- [Stated task] Reproduce the listing below, switching every occurrence of "GUI agent" to "GUI assistant" and leaving all other text unchanged.

* * *

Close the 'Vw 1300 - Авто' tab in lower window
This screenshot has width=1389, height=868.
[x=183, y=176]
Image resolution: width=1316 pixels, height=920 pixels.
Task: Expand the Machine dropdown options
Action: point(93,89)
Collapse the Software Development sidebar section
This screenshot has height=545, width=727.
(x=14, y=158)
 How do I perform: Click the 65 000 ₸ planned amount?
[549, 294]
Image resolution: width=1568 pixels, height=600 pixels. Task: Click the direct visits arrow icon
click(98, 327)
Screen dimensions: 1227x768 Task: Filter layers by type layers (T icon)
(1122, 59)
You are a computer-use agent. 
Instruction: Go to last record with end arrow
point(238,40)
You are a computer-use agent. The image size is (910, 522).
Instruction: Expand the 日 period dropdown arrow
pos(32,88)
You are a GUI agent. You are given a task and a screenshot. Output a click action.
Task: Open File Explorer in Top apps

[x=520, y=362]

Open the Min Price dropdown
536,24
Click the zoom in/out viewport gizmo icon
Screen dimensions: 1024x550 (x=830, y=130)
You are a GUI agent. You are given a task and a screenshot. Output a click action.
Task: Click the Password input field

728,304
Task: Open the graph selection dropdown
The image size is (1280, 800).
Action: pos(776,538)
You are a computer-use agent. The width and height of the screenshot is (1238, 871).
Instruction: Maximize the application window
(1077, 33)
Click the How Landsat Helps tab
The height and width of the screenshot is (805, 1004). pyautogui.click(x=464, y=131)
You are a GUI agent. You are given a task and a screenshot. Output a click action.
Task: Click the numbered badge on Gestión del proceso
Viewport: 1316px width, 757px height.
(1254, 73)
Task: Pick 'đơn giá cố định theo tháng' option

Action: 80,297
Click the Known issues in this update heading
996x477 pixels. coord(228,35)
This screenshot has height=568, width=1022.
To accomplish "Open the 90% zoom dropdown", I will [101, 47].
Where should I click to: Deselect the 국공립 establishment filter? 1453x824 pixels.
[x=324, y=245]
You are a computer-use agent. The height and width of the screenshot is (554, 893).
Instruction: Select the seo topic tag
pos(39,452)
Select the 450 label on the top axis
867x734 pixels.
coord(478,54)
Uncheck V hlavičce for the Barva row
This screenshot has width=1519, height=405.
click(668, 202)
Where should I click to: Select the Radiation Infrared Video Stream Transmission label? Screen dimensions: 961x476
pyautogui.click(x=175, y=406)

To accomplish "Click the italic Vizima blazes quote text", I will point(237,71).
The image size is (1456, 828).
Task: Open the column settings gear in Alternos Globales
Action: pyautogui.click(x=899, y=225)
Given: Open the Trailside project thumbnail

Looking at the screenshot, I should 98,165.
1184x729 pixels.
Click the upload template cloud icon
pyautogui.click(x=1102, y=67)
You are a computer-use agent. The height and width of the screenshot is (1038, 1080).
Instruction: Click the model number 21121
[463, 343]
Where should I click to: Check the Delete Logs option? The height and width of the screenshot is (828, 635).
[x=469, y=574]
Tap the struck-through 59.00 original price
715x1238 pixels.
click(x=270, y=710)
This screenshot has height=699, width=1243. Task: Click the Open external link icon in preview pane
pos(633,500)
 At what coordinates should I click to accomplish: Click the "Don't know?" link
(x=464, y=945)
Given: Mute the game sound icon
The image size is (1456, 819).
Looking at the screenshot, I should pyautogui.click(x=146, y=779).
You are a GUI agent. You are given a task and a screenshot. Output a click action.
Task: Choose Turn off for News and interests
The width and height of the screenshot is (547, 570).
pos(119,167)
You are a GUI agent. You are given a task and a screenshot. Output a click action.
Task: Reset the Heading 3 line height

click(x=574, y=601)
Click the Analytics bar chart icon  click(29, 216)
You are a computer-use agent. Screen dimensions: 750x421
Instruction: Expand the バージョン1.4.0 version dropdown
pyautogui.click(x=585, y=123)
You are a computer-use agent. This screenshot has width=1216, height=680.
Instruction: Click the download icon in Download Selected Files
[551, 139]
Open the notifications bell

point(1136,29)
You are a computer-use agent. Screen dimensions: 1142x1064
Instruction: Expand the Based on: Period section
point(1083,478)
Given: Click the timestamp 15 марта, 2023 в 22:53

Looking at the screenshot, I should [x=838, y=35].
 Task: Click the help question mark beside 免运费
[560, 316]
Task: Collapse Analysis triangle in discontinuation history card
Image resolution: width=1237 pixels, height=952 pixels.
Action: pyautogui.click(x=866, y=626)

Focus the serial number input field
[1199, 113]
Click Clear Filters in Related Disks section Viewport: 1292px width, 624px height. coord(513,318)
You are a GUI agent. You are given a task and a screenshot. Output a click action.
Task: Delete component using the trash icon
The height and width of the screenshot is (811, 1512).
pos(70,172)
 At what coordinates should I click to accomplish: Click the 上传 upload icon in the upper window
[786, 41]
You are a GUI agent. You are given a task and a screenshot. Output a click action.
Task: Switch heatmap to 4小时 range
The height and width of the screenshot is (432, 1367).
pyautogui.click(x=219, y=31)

* * *

- [Task solution]
Close the 'Vw 1300 - Авто' tab in lower window
This screenshot has width=1389, height=868.
[x=183, y=176]
Image resolution: width=1316 pixels, height=920 pixels.
Task: Expand the Machine dropdown options
Action: point(93,89)
Collapse the Software Development sidebar section
This screenshot has height=545, width=727.
(x=14, y=158)
 How do I perform: Click the 65 000 ₸ planned amount?
[549, 294]
Image resolution: width=1568 pixels, height=600 pixels. Task: Click the direct visits arrow icon
click(98, 327)
Screen dimensions: 1227x768 Task: Filter layers by type layers (T icon)
(1122, 59)
You are a computer-use agent. 
Instruction: Go to last record with end arrow
point(238,40)
You are a computer-use agent. The image size is (910, 522).
Instruction: Expand the 日 period dropdown arrow
pos(32,88)
You are a GUI assistant. You are given a task and a screenshot. Output a click action.
Task: Open File Explorer in Top apps

[x=520, y=362]

Open the Min Price dropdown
536,24
Click the zoom in/out viewport gizmo icon
Screen dimensions: 1024x550 (x=830, y=130)
You are a GUI assistant. You are given a task and a screenshot. Output a click action.
Task: Click the Password input field

728,304
Task: Open the graph selection dropdown
The image size is (1280, 800).
Action: pos(776,538)
You are a computer-use agent. The width and height of the screenshot is (1238, 871).
Instruction: Maximize the application window
(1077, 33)
Click the How Landsat Helps tab
The height and width of the screenshot is (805, 1004). pyautogui.click(x=464, y=131)
You are a GUI assistant. You are given a task and a screenshot. Output a click action.
Task: Click the numbered badge on Gestión del proceso
Viewport: 1316px width, 757px height.
(1254, 73)
Task: Pick 'đơn giá cố định theo tháng' option

Action: 80,297
Click the Known issues in this update heading
996x477 pixels. coord(228,35)
This screenshot has height=568, width=1022.
To accomplish "Open the 90% zoom dropdown", I will [101, 47].
Where should I click to: Deselect the 국공립 establishment filter? 1453x824 pixels.
[x=324, y=245]
You are a computer-use agent. The height and width of the screenshot is (554, 893).
Instruction: Select the seo topic tag
pos(39,452)
Select the 450 label on the top axis
867x734 pixels.
coord(478,54)
Uncheck V hlavičce for the Barva row
This screenshot has width=1519, height=405.
click(668, 202)
Where should I click to: Select the Radiation Infrared Video Stream Transmission label? Screen dimensions: 961x476
pyautogui.click(x=175, y=406)

To accomplish "Click the italic Vizima blazes quote text", I will point(237,71).
The image size is (1456, 828).
Task: Open the column settings gear in Alternos Globales
Action: pyautogui.click(x=899, y=225)
Given: Open the Trailside project thumbnail

Looking at the screenshot, I should 98,165.
1184x729 pixels.
Click the upload template cloud icon
pyautogui.click(x=1102, y=67)
You are a computer-use agent. The height and width of the screenshot is (1038, 1080).
Instruction: Click the model number 21121
[463, 343]
Where should I click to: Check the Delete Logs option? The height and width of the screenshot is (828, 635).
[x=469, y=574]
Tap the struck-through 59.00 original price
715x1238 pixels.
click(x=270, y=710)
This screenshot has height=699, width=1243. Task: Click the Open external link icon in preview pane
pos(633,500)
 At what coordinates should I click to accomplish: Click the "Don't know?" link
(x=464, y=945)
Given: Mute the game sound icon
The image size is (1456, 819).
Looking at the screenshot, I should pyautogui.click(x=146, y=779).
You are a GUI assistant. You are given a task and a screenshot. Output a click action.
Task: Choose Turn off for News and interests
The width and height of the screenshot is (547, 570).
pos(119,167)
You are a GUI assistant. You are given a task and a screenshot. Output a click action.
Task: Reset the Heading 3 line height

click(x=574, y=601)
Click the Analytics bar chart icon  click(29, 216)
You are a computer-use agent. Screen dimensions: 750x421
Instruction: Expand the バージョン1.4.0 version dropdown
pyautogui.click(x=585, y=123)
You are a computer-use agent. This screenshot has width=1216, height=680.
Instruction: Click the download icon in Download Selected Files
[551, 139]
Open the notifications bell

point(1136,29)
You are a computer-use agent. Screen dimensions: 1142x1064
Instruction: Expand the Based on: Period section
point(1083,478)
Given: Click the timestamp 15 марта, 2023 в 22:53

Looking at the screenshot, I should [x=838, y=35].
 Task: Click the help question mark beside 免运费
[560, 316]
Task: Collapse Analysis triangle in discontinuation history card
Image resolution: width=1237 pixels, height=952 pixels.
Action: pyautogui.click(x=866, y=626)

Focus the serial number input field
[1199, 113]
Click Clear Filters in Related Disks section Viewport: 1292px width, 624px height. coord(513,318)
You are a GUI assistant. You are given a task and a screenshot. Output a click action.
Task: Delete component using the trash icon
The height and width of the screenshot is (811, 1512).
pos(70,172)
 At what coordinates should I click to accomplish: Click the 上传 upload icon in the upper window
[786, 41]
You are a GUI assistant. You are given a task and a screenshot. Output a click action.
Task: Switch heatmap to 4小时 range
The height and width of the screenshot is (432, 1367).
pyautogui.click(x=219, y=31)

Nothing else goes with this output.